BEGIN

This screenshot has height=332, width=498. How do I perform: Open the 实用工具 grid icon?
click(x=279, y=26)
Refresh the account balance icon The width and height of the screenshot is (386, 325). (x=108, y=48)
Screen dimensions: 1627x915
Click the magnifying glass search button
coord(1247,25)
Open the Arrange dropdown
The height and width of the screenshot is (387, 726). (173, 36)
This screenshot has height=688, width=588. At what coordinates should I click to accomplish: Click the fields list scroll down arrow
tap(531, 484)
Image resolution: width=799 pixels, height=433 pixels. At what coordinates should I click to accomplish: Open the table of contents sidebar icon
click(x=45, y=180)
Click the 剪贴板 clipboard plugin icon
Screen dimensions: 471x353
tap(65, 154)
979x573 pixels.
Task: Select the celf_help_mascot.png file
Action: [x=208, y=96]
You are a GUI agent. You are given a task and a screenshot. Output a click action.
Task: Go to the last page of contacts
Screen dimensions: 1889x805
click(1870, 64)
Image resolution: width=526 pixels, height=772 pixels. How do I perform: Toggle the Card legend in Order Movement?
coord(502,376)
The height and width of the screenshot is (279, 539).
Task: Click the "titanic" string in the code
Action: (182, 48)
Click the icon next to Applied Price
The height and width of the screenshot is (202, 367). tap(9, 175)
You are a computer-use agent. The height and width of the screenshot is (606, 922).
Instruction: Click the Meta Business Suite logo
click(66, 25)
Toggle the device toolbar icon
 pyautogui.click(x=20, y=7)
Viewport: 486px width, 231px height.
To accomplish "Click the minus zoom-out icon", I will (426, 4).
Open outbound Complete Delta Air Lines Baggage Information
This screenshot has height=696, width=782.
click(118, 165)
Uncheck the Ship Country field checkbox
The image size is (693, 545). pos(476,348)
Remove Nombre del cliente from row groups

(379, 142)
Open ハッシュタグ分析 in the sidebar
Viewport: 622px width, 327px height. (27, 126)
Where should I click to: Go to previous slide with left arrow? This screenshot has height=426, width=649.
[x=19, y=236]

END

# [PROBLEM STATEMENT]
In the entries above, identify each line that includes the string "agent", then copy it.

# [SOLUTION BELOW]
You are a GUI agent. You are given a task and a screenshot. Output a click action.
You are a computer-use agent. The height and width of the screenshot is (606, 922).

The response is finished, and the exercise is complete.